Instructions to follow> Exact reproduction required: the lines below from the line with "This screenshot has width=980, height=511." to the line with "Task: Click the orange", both ends included, and no others.

Supplied information>

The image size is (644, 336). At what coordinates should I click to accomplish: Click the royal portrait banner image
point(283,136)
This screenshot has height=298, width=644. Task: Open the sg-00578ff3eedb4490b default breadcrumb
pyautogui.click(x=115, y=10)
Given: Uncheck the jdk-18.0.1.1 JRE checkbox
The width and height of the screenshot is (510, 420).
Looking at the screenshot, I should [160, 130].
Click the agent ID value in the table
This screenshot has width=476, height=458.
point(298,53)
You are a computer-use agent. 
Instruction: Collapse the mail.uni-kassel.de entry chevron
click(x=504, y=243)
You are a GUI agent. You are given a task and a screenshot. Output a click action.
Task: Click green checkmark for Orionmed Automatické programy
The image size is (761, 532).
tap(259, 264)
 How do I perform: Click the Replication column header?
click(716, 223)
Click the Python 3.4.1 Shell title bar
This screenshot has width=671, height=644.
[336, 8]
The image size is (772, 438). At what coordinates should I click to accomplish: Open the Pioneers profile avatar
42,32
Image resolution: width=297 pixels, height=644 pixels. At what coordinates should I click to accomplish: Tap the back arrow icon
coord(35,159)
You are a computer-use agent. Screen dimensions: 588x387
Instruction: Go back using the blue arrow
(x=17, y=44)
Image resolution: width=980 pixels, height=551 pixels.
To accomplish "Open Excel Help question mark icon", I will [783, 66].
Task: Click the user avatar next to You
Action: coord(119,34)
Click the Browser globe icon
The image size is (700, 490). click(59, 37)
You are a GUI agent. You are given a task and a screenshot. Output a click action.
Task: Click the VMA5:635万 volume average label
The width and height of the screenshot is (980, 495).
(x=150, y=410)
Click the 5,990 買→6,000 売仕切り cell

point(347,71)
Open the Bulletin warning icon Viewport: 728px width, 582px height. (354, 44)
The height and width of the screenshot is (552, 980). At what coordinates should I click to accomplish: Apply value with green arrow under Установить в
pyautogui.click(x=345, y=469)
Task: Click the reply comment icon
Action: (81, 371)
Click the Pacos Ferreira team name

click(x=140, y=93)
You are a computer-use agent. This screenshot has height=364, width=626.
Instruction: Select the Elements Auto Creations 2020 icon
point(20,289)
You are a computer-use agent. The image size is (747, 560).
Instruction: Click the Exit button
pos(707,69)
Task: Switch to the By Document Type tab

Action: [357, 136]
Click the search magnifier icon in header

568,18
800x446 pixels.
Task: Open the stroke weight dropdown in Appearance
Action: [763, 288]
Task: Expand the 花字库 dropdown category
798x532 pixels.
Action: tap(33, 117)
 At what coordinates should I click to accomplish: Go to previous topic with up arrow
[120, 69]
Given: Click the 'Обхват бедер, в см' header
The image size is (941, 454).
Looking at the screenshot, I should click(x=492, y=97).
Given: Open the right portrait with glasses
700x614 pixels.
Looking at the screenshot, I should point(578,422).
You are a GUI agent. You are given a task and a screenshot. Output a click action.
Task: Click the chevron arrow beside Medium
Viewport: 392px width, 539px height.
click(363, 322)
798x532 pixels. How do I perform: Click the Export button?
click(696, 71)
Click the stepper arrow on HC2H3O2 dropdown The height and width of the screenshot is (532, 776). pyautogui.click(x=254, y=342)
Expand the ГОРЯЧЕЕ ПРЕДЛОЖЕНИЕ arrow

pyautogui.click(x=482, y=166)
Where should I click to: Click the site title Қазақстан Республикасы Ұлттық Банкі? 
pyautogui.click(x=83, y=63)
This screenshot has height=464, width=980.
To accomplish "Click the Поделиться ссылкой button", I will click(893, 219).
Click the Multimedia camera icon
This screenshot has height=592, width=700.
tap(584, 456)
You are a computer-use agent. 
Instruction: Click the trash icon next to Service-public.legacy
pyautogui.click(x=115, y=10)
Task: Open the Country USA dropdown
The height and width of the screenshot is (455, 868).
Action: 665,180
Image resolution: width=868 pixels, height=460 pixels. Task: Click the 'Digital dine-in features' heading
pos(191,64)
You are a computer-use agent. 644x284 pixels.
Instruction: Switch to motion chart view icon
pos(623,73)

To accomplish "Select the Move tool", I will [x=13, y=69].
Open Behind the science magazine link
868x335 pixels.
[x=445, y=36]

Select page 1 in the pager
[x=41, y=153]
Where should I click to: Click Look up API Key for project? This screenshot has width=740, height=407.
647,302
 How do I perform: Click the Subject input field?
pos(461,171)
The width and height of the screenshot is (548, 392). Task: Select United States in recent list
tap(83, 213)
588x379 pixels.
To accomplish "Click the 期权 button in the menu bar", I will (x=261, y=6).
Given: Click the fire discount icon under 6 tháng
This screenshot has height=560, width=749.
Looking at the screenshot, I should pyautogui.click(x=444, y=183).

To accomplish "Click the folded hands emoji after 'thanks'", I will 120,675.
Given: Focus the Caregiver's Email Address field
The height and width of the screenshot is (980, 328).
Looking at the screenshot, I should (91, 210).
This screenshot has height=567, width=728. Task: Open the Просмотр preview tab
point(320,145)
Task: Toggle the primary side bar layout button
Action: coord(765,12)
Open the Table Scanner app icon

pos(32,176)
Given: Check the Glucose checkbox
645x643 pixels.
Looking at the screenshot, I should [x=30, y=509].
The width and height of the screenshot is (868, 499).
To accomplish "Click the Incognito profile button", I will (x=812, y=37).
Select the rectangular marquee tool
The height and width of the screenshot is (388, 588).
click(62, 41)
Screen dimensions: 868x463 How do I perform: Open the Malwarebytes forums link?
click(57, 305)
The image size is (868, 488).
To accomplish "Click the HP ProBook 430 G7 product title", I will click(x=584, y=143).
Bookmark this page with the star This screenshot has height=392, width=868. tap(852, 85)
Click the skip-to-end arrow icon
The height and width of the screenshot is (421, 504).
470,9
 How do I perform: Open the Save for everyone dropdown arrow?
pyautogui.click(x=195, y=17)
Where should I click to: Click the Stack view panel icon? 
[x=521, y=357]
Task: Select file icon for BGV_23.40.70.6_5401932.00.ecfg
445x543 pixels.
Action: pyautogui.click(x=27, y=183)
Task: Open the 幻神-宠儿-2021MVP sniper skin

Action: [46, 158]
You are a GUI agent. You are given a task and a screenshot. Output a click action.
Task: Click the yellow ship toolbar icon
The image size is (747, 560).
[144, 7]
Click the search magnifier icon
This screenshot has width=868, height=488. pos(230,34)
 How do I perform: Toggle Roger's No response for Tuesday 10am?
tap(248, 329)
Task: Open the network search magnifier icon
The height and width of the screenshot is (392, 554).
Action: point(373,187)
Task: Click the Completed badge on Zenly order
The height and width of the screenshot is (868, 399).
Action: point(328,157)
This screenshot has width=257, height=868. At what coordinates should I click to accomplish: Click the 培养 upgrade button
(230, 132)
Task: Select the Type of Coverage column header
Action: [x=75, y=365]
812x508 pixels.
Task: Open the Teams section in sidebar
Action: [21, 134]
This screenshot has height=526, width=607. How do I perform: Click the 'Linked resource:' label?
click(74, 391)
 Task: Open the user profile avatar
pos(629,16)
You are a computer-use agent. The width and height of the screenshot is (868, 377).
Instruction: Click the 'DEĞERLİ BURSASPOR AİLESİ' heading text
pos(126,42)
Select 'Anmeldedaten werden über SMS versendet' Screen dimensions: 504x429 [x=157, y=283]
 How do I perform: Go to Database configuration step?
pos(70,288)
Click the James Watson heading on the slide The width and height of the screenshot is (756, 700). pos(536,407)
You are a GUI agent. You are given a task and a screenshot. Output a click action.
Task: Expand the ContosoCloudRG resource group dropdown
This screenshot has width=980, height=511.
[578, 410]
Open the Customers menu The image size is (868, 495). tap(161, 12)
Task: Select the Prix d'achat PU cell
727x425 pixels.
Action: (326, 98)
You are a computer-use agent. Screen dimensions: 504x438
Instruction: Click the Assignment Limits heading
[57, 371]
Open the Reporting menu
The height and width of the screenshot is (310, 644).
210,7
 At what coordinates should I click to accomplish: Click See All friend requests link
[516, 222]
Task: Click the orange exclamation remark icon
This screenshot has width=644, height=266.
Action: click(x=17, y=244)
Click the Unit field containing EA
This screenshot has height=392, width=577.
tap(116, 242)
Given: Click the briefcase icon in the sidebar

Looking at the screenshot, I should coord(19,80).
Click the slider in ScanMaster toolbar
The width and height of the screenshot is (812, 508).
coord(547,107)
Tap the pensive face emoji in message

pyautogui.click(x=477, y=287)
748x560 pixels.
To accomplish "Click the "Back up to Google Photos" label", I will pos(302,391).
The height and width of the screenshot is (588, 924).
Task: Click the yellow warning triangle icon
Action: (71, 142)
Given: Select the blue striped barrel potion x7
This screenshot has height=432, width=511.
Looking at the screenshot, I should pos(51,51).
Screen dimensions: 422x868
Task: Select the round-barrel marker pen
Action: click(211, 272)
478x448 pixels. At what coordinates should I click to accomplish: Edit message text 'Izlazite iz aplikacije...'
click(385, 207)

Written answer>
This screenshot has width=980, height=511.
[578, 410]
Open the Customers menu The image size is (868, 495). tap(161, 12)
Task: Select the Prix d'achat PU cell
727x425 pixels.
Action: (326, 98)
You are a computer-use agent. Screen dimensions: 504x438
Instruction: Click the Assignment Limits heading
[57, 371]
Open the Reporting menu
The height and width of the screenshot is (310, 644).
210,7
 At what coordinates should I click to accomplish: Click See All friend requests link
[516, 222]
Task: Click the orange exclamation remark icon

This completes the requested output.